── ENTRIES SUPPLIED ──

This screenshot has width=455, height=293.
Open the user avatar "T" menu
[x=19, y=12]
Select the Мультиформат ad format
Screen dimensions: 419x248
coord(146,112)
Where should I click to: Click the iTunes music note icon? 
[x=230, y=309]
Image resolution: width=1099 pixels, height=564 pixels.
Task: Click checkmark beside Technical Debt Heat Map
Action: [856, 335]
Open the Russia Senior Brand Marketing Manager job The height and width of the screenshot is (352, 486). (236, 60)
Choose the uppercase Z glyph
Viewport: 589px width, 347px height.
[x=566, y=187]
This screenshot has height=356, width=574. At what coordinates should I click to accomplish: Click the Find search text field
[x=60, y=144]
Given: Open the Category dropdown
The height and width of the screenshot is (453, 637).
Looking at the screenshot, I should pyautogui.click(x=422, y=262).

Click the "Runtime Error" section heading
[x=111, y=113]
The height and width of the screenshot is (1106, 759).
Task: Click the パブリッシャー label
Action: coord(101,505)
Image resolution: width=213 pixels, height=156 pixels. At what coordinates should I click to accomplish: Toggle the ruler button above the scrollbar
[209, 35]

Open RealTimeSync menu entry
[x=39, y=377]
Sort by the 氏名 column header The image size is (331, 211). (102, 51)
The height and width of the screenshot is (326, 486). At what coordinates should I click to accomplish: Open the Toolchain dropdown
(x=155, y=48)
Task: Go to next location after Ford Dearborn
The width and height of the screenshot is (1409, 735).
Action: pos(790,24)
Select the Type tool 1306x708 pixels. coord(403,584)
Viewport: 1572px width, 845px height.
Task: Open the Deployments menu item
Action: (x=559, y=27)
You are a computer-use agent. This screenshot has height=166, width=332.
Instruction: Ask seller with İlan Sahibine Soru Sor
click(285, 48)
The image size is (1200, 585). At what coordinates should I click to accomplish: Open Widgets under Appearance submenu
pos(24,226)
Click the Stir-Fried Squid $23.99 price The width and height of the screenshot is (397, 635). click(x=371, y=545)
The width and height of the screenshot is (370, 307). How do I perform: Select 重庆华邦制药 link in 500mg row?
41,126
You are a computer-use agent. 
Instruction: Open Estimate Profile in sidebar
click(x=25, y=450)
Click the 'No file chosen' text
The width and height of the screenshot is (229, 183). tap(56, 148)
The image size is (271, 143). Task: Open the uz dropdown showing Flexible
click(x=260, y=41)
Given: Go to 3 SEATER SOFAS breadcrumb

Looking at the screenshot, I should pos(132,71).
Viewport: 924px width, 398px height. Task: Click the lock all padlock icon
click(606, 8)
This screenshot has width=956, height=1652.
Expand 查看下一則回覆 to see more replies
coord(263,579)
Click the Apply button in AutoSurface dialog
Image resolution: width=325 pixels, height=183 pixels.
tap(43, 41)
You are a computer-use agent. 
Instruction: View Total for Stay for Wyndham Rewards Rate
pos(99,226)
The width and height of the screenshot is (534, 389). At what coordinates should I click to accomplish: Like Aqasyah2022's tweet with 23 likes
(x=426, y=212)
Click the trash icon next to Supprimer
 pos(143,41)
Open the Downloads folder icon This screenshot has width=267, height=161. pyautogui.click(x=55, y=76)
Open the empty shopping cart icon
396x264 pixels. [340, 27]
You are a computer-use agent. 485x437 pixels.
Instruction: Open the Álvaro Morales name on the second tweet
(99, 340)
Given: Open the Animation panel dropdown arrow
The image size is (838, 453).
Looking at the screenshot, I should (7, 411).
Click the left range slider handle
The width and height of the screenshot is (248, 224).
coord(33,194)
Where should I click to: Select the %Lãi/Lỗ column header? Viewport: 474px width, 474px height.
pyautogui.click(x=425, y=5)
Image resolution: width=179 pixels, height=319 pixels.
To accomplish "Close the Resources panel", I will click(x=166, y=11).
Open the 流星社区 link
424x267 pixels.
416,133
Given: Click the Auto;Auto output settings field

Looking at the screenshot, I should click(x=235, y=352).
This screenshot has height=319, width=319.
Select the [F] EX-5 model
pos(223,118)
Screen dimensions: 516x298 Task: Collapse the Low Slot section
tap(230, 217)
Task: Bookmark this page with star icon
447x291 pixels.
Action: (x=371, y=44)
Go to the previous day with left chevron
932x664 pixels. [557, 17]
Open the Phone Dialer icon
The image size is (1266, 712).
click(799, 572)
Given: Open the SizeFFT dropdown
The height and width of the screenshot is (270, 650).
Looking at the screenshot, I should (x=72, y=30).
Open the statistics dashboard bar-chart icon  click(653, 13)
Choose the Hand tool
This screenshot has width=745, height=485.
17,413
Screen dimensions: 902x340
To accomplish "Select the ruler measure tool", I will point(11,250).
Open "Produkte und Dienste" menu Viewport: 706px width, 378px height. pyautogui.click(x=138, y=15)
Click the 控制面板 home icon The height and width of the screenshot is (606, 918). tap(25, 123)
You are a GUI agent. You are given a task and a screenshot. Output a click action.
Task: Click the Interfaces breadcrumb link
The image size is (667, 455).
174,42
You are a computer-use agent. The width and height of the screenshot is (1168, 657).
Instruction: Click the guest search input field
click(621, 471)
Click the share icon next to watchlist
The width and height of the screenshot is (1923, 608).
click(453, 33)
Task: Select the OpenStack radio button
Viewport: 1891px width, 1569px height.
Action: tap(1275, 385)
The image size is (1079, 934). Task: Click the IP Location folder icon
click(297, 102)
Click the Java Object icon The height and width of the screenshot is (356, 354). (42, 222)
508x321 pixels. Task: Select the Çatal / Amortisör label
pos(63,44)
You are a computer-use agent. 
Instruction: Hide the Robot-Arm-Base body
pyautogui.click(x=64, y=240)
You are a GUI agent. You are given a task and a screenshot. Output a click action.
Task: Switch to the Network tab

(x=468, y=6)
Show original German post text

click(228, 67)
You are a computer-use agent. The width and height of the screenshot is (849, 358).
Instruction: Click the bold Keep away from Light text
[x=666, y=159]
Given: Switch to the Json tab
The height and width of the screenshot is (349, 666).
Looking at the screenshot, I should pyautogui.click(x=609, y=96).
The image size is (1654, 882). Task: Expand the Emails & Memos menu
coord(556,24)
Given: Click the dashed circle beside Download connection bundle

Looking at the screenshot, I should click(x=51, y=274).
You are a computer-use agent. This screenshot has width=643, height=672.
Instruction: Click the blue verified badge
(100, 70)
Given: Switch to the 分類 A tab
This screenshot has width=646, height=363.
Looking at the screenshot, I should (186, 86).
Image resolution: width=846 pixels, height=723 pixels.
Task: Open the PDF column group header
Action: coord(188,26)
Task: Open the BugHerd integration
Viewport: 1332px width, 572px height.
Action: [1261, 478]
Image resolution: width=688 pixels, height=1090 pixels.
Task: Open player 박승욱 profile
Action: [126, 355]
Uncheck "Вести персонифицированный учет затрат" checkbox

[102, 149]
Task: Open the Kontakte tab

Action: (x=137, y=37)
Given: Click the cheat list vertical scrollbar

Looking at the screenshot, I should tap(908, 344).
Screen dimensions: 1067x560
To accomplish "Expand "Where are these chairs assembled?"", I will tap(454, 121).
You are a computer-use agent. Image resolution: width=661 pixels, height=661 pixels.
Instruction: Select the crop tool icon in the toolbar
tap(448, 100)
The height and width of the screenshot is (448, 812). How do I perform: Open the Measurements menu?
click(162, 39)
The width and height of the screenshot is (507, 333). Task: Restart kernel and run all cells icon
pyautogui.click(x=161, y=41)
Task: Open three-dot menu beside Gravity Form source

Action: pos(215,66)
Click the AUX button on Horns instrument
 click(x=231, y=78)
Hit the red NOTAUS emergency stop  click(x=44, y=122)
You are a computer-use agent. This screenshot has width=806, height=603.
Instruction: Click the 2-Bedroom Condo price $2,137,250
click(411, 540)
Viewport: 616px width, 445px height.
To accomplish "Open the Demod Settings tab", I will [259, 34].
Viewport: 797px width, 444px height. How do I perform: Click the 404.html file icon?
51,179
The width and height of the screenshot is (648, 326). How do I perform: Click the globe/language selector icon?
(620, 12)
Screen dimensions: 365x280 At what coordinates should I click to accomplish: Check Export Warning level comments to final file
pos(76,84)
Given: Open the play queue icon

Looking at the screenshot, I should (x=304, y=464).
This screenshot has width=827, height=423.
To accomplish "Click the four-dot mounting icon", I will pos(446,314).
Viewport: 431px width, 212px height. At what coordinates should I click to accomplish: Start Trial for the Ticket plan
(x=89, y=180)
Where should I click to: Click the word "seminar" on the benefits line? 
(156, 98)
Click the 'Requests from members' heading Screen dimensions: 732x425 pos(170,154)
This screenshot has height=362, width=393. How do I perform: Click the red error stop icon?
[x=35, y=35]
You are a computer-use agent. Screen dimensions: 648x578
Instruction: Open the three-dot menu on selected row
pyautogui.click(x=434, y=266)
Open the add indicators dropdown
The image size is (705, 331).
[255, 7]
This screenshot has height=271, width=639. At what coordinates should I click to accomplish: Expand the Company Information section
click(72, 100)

───

Output exactly what runs from the line with "Viewport: 797px width, 444px" to the final line above, both lines included, and nothing else.

Viewport: 797px width, 444px height. How do I perform: Click the 404.html file icon?
51,179
The width and height of the screenshot is (648, 326). How do I perform: Click the globe/language selector icon?
(620, 12)
Screen dimensions: 365x280 At what coordinates should I click to accomplish: Check Export Warning level comments to final file
pos(76,84)
Given: Open the play queue icon

Looking at the screenshot, I should (x=304, y=464).
This screenshot has width=827, height=423.
To accomplish "Click the four-dot mounting icon", I will pos(446,314).
Viewport: 431px width, 212px height. At what coordinates should I click to accomplish: Start Trial for the Ticket plan
(x=89, y=180)
Where should I click to: Click the word "seminar" on the benefits line? 
(156, 98)
Click the 'Requests from members' heading Screen dimensions: 732x425 pos(170,154)
This screenshot has height=362, width=393. How do I perform: Click the red error stop icon?
[x=35, y=35]
You are a computer-use agent. Screen dimensions: 648x578
Instruction: Open the three-dot menu on selected row
pyautogui.click(x=434, y=266)
Open the add indicators dropdown
The image size is (705, 331).
[255, 7]
This screenshot has height=271, width=639. At what coordinates should I click to accomplish: Expand the Company Information section
click(72, 100)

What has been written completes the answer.